If your mental health is struggling don’t distract yourself from the feelings associated with your struggle. Nourish your body and your body will nourish your mind. As your body becomes stronger and healthier, your mind will have more space to deal with the philosophical and spiritual aspect of your life. Take part in activities that bring you joy, don’t let the inner cruel voice tell you theres any reason you shouldn’t explore the activities that bring you joy. Stay away from drugs, you need to be in waking life when you make major life decisions and overcoming depression is fundamentally about making major changes. There is nothing more sobering than death, so, familiarise yourself with who you are in a sober waking state. Use classical music to raise your vibrational frequency. Drink lots of water with fresh lemon.”
7. Create your own SOS list for desperate moments
“Through this whole strange situation I have felt many different emotions. Some that make sense in the moment – panic when finding out I would both be without an income and also not eligible for stimulus, gratitude for my puppies’ kisses and irritability from spending far too many hours in a confined space with my husband.
But the feelings that wash over me from out of nowhere are the ones that feel most overwhelming – a burst of teariness walking my dogs down a quiet street or the feeling of pounding anxiety as I’m falling asleep. I’ve been on a rollercoaster of emotions which are changing by the day and sometimes it’s hard to keep up.
To help cope, I have a list of 3 SOS actions that I take when I feel at grips of anxiety. You could try it too, it could be something from this list or a list of your own self care rituals:
- Take 3 deep, slow breaths. Let the exhale be especially slow; like you’re just barely allowing the air the drift out.

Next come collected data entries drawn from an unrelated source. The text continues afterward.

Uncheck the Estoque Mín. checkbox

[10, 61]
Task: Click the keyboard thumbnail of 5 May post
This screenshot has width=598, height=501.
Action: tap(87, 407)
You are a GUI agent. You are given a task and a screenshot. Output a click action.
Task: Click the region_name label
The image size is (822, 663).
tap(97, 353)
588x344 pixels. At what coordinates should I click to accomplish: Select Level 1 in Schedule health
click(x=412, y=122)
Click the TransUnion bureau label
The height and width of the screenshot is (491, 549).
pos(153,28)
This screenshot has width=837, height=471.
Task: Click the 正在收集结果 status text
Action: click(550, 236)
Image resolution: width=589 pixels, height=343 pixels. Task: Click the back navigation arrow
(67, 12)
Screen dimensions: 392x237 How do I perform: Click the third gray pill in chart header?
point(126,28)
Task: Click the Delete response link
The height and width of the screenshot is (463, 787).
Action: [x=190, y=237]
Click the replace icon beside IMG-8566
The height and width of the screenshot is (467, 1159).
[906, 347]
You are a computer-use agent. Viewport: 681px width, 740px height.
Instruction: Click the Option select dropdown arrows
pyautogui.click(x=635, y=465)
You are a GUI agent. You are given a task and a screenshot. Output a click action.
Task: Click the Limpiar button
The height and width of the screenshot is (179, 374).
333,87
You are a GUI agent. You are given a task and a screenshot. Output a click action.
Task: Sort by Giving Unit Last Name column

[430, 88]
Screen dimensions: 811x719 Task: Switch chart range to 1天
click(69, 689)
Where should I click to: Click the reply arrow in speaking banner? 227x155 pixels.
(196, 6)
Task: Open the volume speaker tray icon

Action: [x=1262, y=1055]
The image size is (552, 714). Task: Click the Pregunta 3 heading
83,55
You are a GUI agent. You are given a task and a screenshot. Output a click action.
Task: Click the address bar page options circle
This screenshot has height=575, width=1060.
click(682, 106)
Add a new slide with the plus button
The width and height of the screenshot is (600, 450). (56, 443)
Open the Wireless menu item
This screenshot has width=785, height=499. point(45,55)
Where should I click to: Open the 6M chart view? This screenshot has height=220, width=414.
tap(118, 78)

- Have some sort of purpose. For me, this has been continuing to teach yoga and meditation.Connecting and sharing with others is always something that lights me up and this helps tremendously.
- Go for a walk. Do yoga/exercise with friends via zoom. Move your body – it is built to move and will feel better for it!
- Spend some downtime away from screens.
- Sometimes it helps to bring curiosity to the feelings as they arise. Emotions are signals from our body. What do yours feel like?
- Remind yourself that you aren’t alone.”
8. Reframing uncertainty with hope
“I consider myself very fortunate to be living out these new conditions well myself, but I have been thinking about the struggles and anxiety of my friends and family. I know that there is a lot of disappointment and uncertainty.
If you are feeling a sense of helplessness and uncertainty about what the future holds, try and use your imagination to think about what you would want your life to look like once the crisis subsides. What kind of things would you be doing?
Although you may not be able to control the outcomes as yet, choosing to focus on these positive intentions can help your overall motivation and morale.”
9. The only constant in life is change
“For me it all feels like a break. Especially since my regular anxieties are usually brought on by the hustle and bustle of daily life. I’m enjoying the calmness I can feel now with everyone close to home. It’s like the world has gone quiet.
I know that many people are freaking out, though. There is a lot of fear and panic out there, but I just try to stay focused on what I can do.
Life is all about change, anyway. So much is out of our control and we have to adjust ourselves to every situation life throws at us.”
Now, I ask you, what has helped you during this time? How are you managing?